4.5. Limitations and Methodological Heterogeneity

The findings presented in this review should be interpreted in light of substantial methodological heterogeneity among studies. Several included studies were characterized by relatively small sample sizes, which may limit the broadness and statistical reliability of the reported findings. Significant variability was observed in periodontal disease definitions and severity classifications, study populations, ethnicity, systemic comorbidities, smoking status, oral hygiene practices, and adjustment for confounding factors. Additionally, differences in microbiome methodologies, including sample type, sequencing approaches (16S rRNA sequencing versus shotgun metagenomics), taxonomic resolution, and analytical strategies based on microbial diversity or taxon abundance, may substantially influence the interpretation and comparability of microbiota findings across studies. Furthermore, most available evidence is observational and cross-sectional, which does not establish the directionality of the oral–gut relationship. It remains uncertain whether periodontitis contributes to gut dysbiosis, whether gut dysbiosis influences periodontal inflammation, or whether both conditions are influenced by shared behavioural, dietary, systemic, microbial, or inflammatory factors.
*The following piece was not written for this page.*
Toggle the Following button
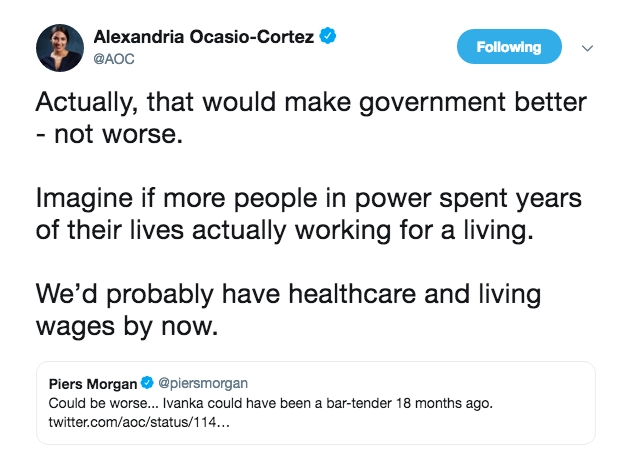Viewport: 629px width, 453px height. point(509,47)
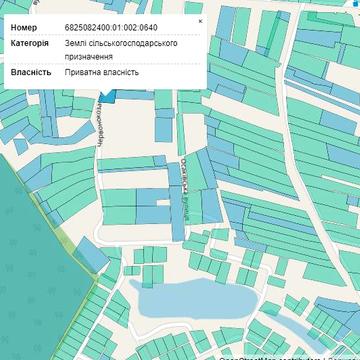Screen dimensions: 360x360
Task: Click the Власність row label
Action: point(31,72)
Therefore, although current evidence supports a potential relationship between periodontitis, gut dysbiosis, and systemic inflammation, further longitudinal and mechanistic studies using standardized periodontal and microbiome methodologies are necessary to clarify the biological and clinical significance of these associations.

The authors acknowledge additional limitations. First, the review protocol was not previously registered, which may have reduced transparency regarding predefined eligibility criteria and outcomes. Second, restricted inclusion to open-access articles may have introduced selection bias by excluding potentially relevant studies available only through subscription-based access. Furthermore, the search strategy relied on specific keywords related to the gut microbiota and may not have identified all relevant studies using an alternative terminology, such as ‘intestinal microbiota’, ‘fecal microbiota’, ‘oral–gut axis’, ‘periodontal pathogens’, or specific bacterial taxa. Finally, although animal studies were intentionally excluded to maintain the clinical relevance of this review, mechanistic evidence regarding oral–gut microbial translocation often originates from experimental models. Therefore, the mechanistic interpretations presented in this review are based primarily on the included human studies and are supplemented by supporting studies in the literature.

5. Conclusions

The evidence reviewed suggests that periodontitis may have effects beyond the oral cavity and is associated with changes in the gut microbiota through a complex oral–gut axis influenced by microbial translocation, chronic inflammation, and interactions between the host and the microbial ecosystem. Oral dysbiosis may be linked to changes in the gut microbial composition and inflammatory pathways; however, the available evidence remains mainly observational and heterogeneous. Consequently, causality, directionality, and the clinical significance of these associations remain uncertain. While non-surgical periodontal therapy consistently improves oral microbial profiles and clinical periodontal parameters, its ability to restore gut dysbiosis remains limited. In addition, targeted modulation of the gut microbiota represents a promising area for future research, although current evidence is insufficient to support specific gut-targeted therapeutic interventions in patients with periodontitis.